Para a Primeira Câmara Cível, instituição financeira deve apresentar contrato, gravação ou outro meio idôneo que demonstre a autorização do consumidor.
A simples movimentação de valores em uma conta bancária não é suficiente para provar que o consumidor contratou um empréstimo. O entendimento é da Primeira Câmara Cível do Tribunal de Justiça do Amazonas (TJAM), ao reformar sentença que havia considerado legítimos descontos realizados sob a rubrica “Parcela Crédito Pessoal”.

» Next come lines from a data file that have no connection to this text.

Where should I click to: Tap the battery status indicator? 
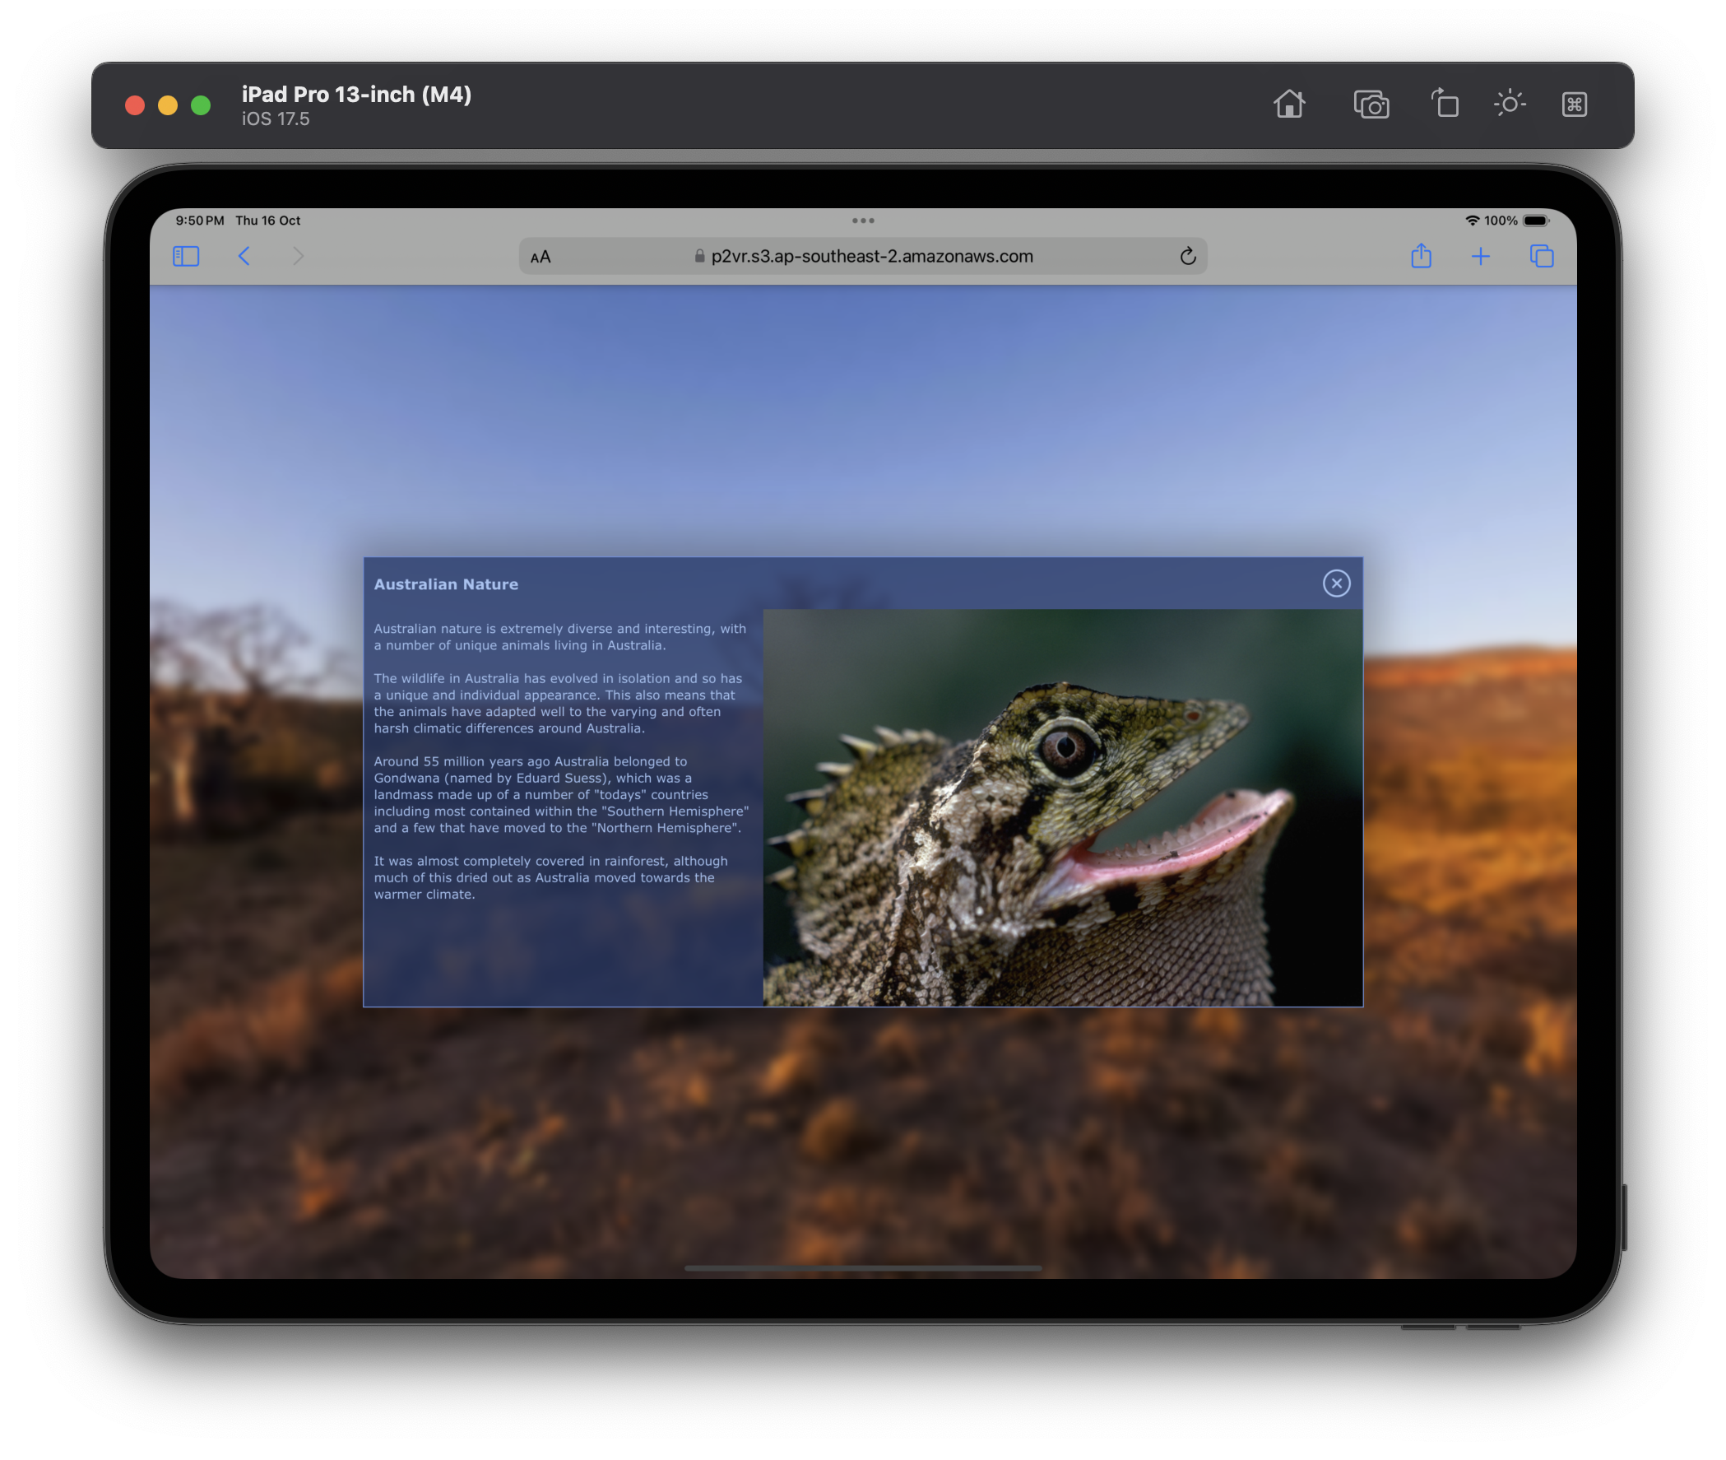coord(1536,221)
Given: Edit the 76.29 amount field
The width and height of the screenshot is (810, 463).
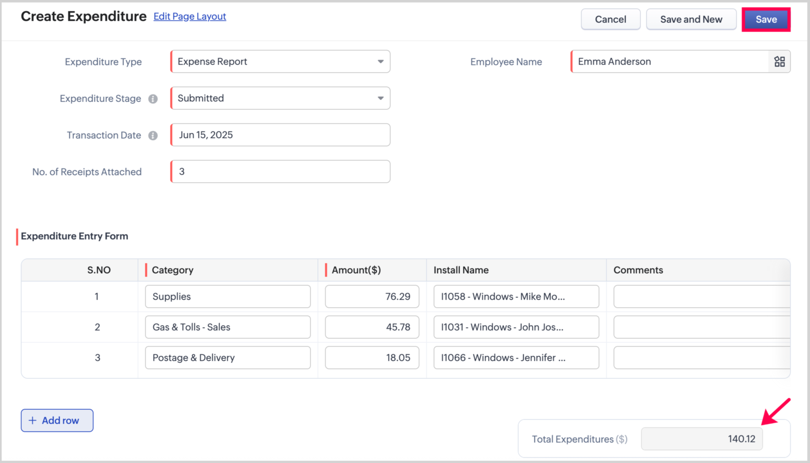Looking at the screenshot, I should pos(372,297).
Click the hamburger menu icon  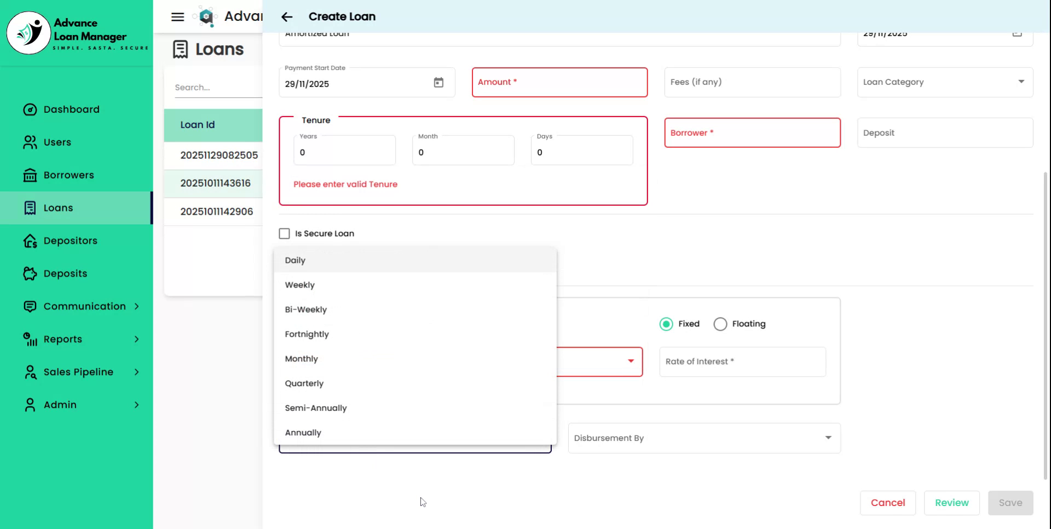pyautogui.click(x=177, y=16)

Segundo o acórdão, quando o cliente nega a contratação e há inversão do ônus da prova, cabe ao banco demonstrar de forma inequívoca a existência e a regularidade do negócio. Extratos ou registros de movimentação financeira, isoladamente, não substituem contrato, gravação ou outro elemento capaz de comprovar a manifestação de vontade do consumidor.

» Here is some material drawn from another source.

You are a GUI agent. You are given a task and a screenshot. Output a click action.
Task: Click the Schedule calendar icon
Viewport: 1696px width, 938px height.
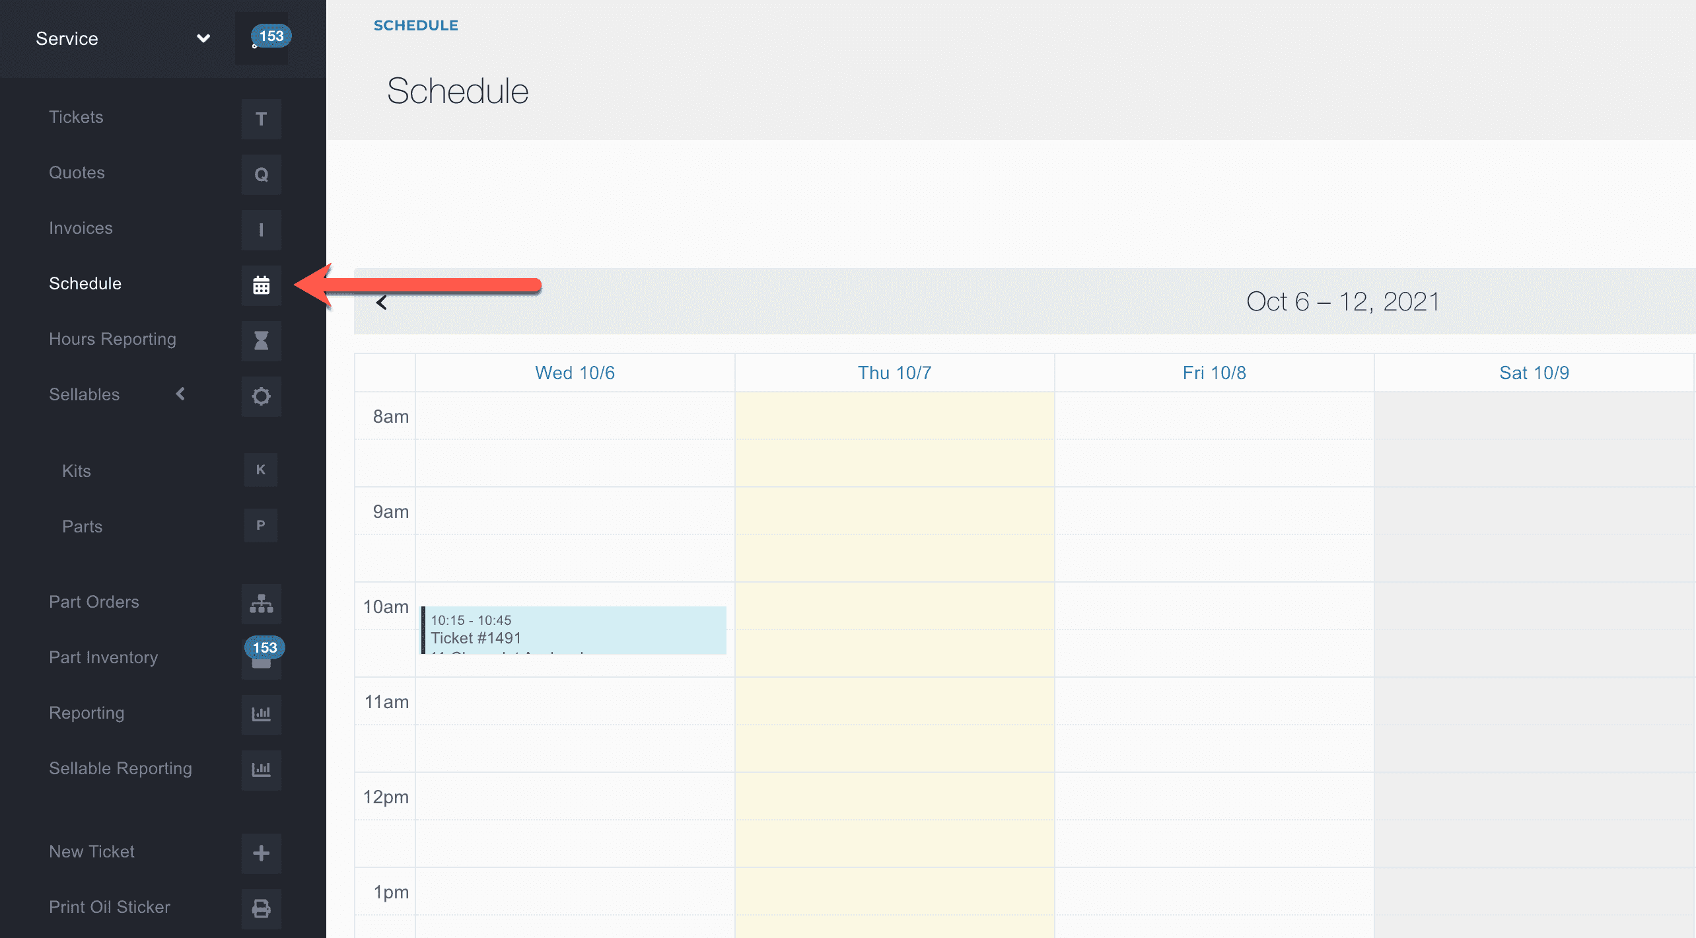(261, 285)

No caso analisado, a instituição financeira sustentou que as operações teriam sido realizadas por canais eletrônicos, mediante senha e token, e que os valores haviam sido movimentados pelo correntista. O TJAM, porém, concluiu que não foi apresentada prova idônea da contratação e reconheceu a irregularidade dos descontos.
Com a reforma da sentença, o banco foi condenado a restituir em dobro os valores descontados, com correção monetária e juros, além de pagar R$ 5 mil por danos morais. Para o colegiado, descontos não autorizados e reiterados ultrapassam o mero aborrecimento e representam falha grave na prestação do serviço bancário.
O acórdão também ressalvou que, caso seja posteriormente comprovado que algum valor foi efetivamente creditado na conta do consumidor, poderá haver compensação na fase de liquidação da sentença. Essa possibilidade, contudo, depende de prova documental idônea e inequívoca, justamente para evitar enriquecimento sem causa.